# Directions:
Write out the rows below word for word. Begin at the line with "Open the Newsletters & Podcasts menu" and stop after the line with "coord(698,36)". Include both of those lines and leave the pictures out.

# Extracted entries:
----

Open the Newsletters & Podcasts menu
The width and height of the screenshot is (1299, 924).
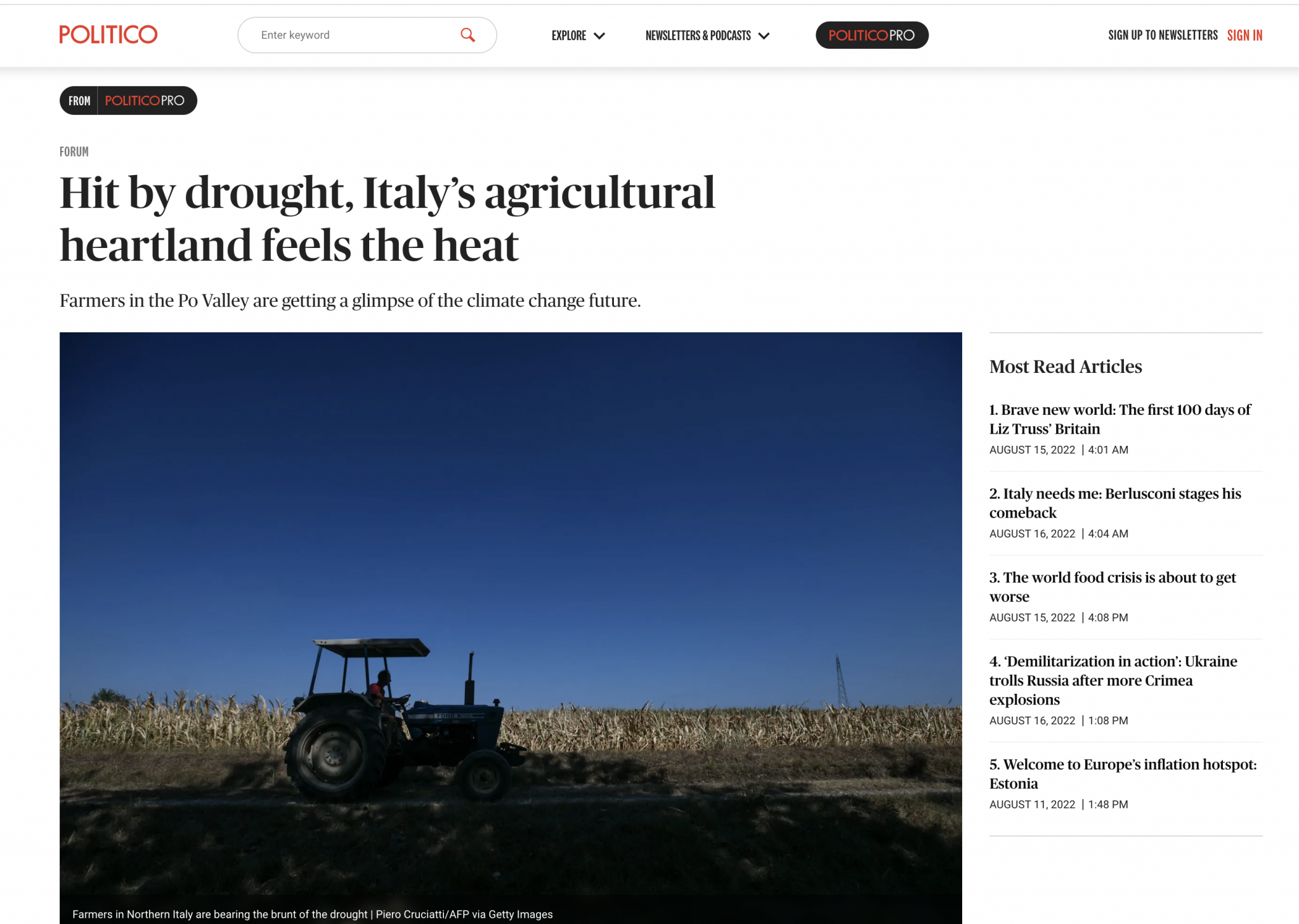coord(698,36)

----

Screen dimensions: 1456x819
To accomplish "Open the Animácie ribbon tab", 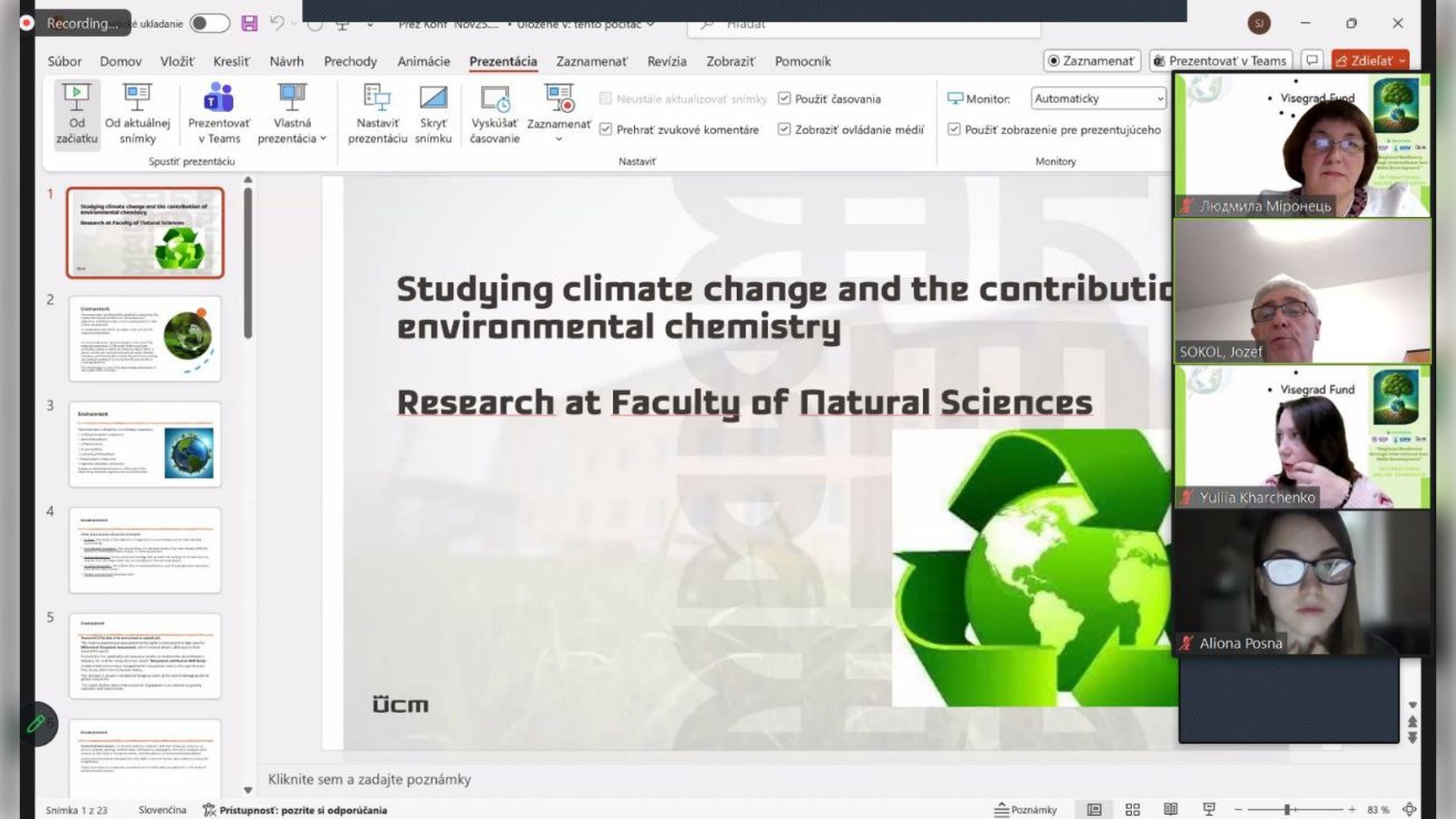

----

# Reply to the exercise:
Open the Newsletters & Podcasts menu
The width and height of the screenshot is (1299, 924).
coord(698,36)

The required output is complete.